While one should always be careful using median income figures, the data is consistent with and can be best understood when combined with a capital-structure macro model of the economy.

He cites several recent articles by Roger Garrision, Frank Shostak, Adrian Ravier, and Joseph T. Salerno that bear this out. Cochran packs a lot into a relatively brief post that is well worth reading.

Friday, October 5, 2012

Salerno on The Fed, the FDIC and Other Problems

Here is an excellent introduction to the source of the financial meltdown that ushered in our current economic woes. Salerno builds on the monetary theory of Ludwig von Mises and Murray Rothbard. He rightly notes the dangerous brew of Federal Reserve central banking, fractional reserve banking, and federal deposit insurance.




Salerno delivered his lecture at the most recent Mises Circle held in Manhattan. The theme of the event was "Central Banking, Deposit Insurance, and Economic Decline."

Tuesday, October 2, 2012

Dellape on Klein and Foss on Entrepreneurship

My former student and Grove City College Economics alum, John Dellape has written an excellent chapter by chapter review of Peter Klein and Nicolai Foss' new book, Organizing Entrepreneurial Judgement: A New Approach to the Firm.

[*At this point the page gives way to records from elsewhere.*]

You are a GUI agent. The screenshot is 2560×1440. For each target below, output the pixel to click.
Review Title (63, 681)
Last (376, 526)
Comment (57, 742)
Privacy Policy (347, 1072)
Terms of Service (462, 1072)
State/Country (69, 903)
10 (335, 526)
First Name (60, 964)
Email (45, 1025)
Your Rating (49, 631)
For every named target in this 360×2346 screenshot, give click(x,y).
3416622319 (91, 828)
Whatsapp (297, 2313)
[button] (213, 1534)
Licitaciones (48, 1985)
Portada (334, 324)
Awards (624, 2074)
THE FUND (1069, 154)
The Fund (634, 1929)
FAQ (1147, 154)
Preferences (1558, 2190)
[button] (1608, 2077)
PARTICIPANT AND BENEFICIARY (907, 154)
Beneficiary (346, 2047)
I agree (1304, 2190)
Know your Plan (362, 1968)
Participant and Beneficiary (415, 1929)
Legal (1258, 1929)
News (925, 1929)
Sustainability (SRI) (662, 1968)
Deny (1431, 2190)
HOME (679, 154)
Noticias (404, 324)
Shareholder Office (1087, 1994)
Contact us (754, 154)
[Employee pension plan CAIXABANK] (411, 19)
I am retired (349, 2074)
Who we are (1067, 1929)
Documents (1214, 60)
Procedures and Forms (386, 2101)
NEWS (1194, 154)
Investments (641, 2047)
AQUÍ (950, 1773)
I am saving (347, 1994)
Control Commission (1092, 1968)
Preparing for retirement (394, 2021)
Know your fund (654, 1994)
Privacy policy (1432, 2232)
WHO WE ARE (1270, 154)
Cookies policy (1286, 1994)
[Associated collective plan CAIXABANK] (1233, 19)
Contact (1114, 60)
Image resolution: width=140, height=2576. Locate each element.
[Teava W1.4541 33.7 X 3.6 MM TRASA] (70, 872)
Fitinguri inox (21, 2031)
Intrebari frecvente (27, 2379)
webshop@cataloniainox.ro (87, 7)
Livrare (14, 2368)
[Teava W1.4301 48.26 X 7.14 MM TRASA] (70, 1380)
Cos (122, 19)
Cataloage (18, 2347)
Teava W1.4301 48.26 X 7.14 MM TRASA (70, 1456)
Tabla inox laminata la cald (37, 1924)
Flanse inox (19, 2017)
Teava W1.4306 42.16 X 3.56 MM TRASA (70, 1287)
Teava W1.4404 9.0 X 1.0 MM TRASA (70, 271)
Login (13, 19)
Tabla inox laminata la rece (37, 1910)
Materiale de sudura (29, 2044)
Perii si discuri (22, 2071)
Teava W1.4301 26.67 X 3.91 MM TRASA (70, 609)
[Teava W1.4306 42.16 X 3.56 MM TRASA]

Dellape is currently a fellow with the Pittsburgh Fellows Program and employed at Net Health Systems, Inc. He also writes for HansEconomics.com.

The book and Dellape's review are as timely as today's headlines. As Dellape says in the introduction of his review:
The book's aim is to integrate the study of entrepreneurship with the theory of the firm under economic analysis. Nationally and globally we are at a pivotal moment in which people need to understand how businesses function and the entrepreneurial abilities necessary for continued economic progress.